We recommend adding another 5-10% increment of 2024 corn and soybean production. This brings our recommendation for the current crop year to 60% of expected production for both corn and soybeans.
While yesterday’s numbers were relatively friendly, the bottom line is that US crop will be very large and there will be a worse storage problem than last year. The USDA reported there were 270 million bushels more corn, soybeans, and wheat in on-farm storage as of September 1 compared to last year. Where is the large crop being harvested going to go? If you don’t have room to store your new crop, take advantage of the current Sell Signal and make some additional sales. If your farm has adequate storage for the current crop, you can proceed at a slower pace. Roach Ag Corn sales recommendations: 2023 – 100% sold 2024 – 60% sold Roach Ag Soybeans sales recommendations: 2023 – 100% sold 2024 – 60% sold We are waiting for higher prices or more KMI boxes to be checked before recommending 2025 sales. However, any time we have a Sell Signal, it is OK to make sales for any crop year that can pencil out a profit on your P&L statement. If you want to make some profitable 2025 sales, the green light is on.
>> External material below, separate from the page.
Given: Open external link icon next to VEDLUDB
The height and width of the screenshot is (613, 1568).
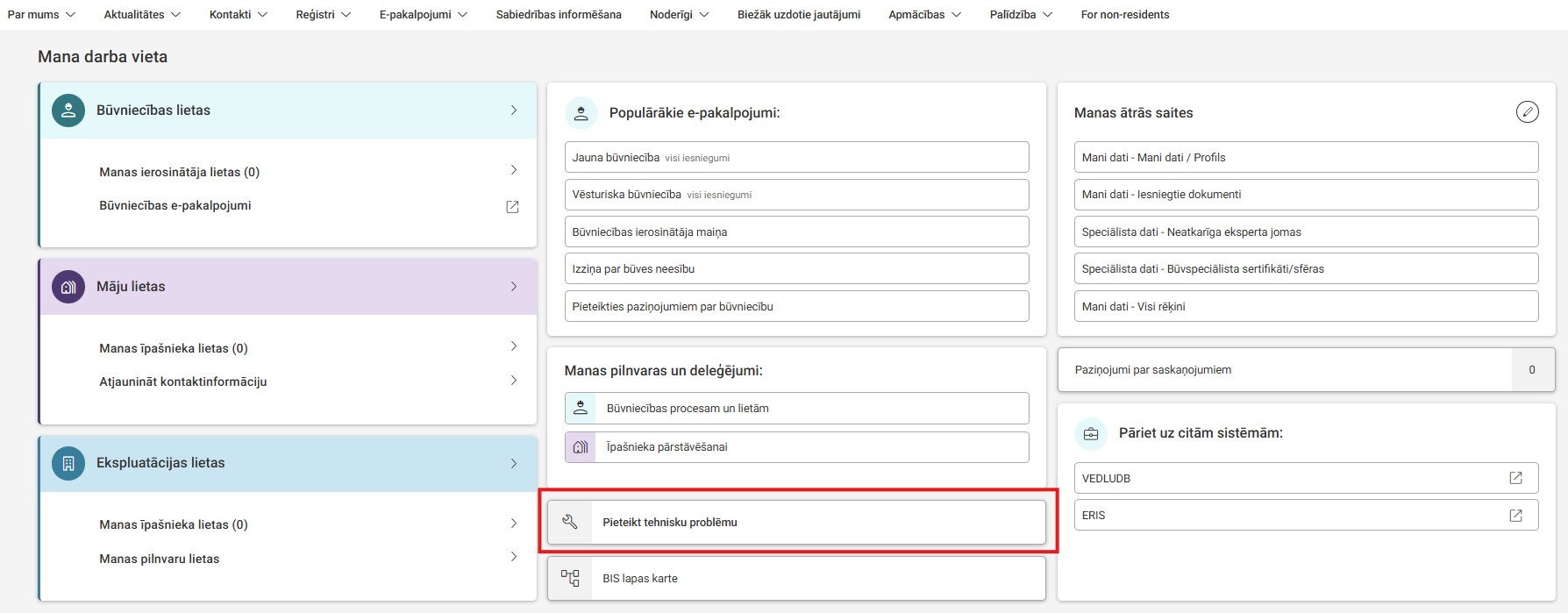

Dr. Cordonnier lowered his US soybean yield estimate by another half bushel this week due to continued dryness in the central and western Corn Belt and the potential for damage due to Hurricane Helene. This dropped his yield estimate to 51.5 bpa (USDA is at 53.2 bpa). |
Reports were a snoozer for wheat
The quarterly Stocks total was slightly larger (13 million bushels) than expected for wheat, but overall, the USDA numbers for wheat yesterday were very neutral, with few surprises. Total wheat production was pegged at 1.971 billion bushels, down from 1.982 billion in August and just 5 million bushels above the average trade estimate. Wheat prices continued to trade near the 20-day average overnight.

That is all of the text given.